## THE TASK:
The entries follow. Copy every line in which "Casio" appears.

## RECORDS:

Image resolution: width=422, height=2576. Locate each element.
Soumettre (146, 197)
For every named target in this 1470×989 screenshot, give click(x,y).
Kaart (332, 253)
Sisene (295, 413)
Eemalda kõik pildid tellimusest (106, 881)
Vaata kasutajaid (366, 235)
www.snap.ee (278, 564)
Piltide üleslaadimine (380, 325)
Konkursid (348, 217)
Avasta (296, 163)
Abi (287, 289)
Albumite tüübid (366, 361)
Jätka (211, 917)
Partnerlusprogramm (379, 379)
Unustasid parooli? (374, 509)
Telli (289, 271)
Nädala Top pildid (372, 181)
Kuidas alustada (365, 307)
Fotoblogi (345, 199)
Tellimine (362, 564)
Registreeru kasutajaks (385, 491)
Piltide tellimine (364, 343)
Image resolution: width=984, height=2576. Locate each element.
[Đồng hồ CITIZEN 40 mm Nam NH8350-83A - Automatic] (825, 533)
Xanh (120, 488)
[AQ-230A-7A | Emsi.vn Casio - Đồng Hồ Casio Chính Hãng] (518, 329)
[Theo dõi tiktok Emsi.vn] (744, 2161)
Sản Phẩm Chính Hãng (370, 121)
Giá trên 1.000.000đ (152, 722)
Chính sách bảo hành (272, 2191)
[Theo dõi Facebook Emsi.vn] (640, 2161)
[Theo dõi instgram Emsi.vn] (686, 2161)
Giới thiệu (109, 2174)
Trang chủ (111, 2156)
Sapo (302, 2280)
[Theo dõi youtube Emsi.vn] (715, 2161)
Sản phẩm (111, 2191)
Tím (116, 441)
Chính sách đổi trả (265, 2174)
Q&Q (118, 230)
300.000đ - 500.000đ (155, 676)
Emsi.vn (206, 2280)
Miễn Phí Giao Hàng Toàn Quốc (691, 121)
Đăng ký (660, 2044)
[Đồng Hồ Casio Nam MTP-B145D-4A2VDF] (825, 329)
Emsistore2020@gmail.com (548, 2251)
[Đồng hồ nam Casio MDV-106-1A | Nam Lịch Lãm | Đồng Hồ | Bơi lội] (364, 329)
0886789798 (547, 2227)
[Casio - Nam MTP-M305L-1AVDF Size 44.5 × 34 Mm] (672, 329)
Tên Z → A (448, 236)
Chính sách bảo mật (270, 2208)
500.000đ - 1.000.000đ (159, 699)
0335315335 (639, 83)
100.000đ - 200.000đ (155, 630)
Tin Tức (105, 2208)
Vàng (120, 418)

## EXERCISE SOLUTION:
[AQ-230A-7A | Emsi.vn Casio - Đồng Hồ Casio Chính Hãng] (518, 329)
[Đồng Hồ Casio Nam MTP-B145D-4A2VDF] (825, 329)
[Đồng hồ nam Casio MDV-106-1A | Nam Lịch Lãm | Đồng Hồ | Bơi lội] (364, 329)
[Casio - Nam MTP-M305L-1AVDF Size 44.5 × 34 Mm] (672, 329)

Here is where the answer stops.